> **THE PROBLEM**: Read the data and repeat it in full, exactly.

> **MATERIAL FOR THIS EXERCISE**:

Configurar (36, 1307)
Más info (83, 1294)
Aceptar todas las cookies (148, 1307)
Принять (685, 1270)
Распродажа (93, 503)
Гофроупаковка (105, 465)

> **TASK RESULT**:
Configurar (36, 1307)
Más info (83, 1294)
Aceptar todas las cookies (148, 1307)
Принять (685, 1270)
Распродажа (93, 503)
Гофроупаковка (105, 465)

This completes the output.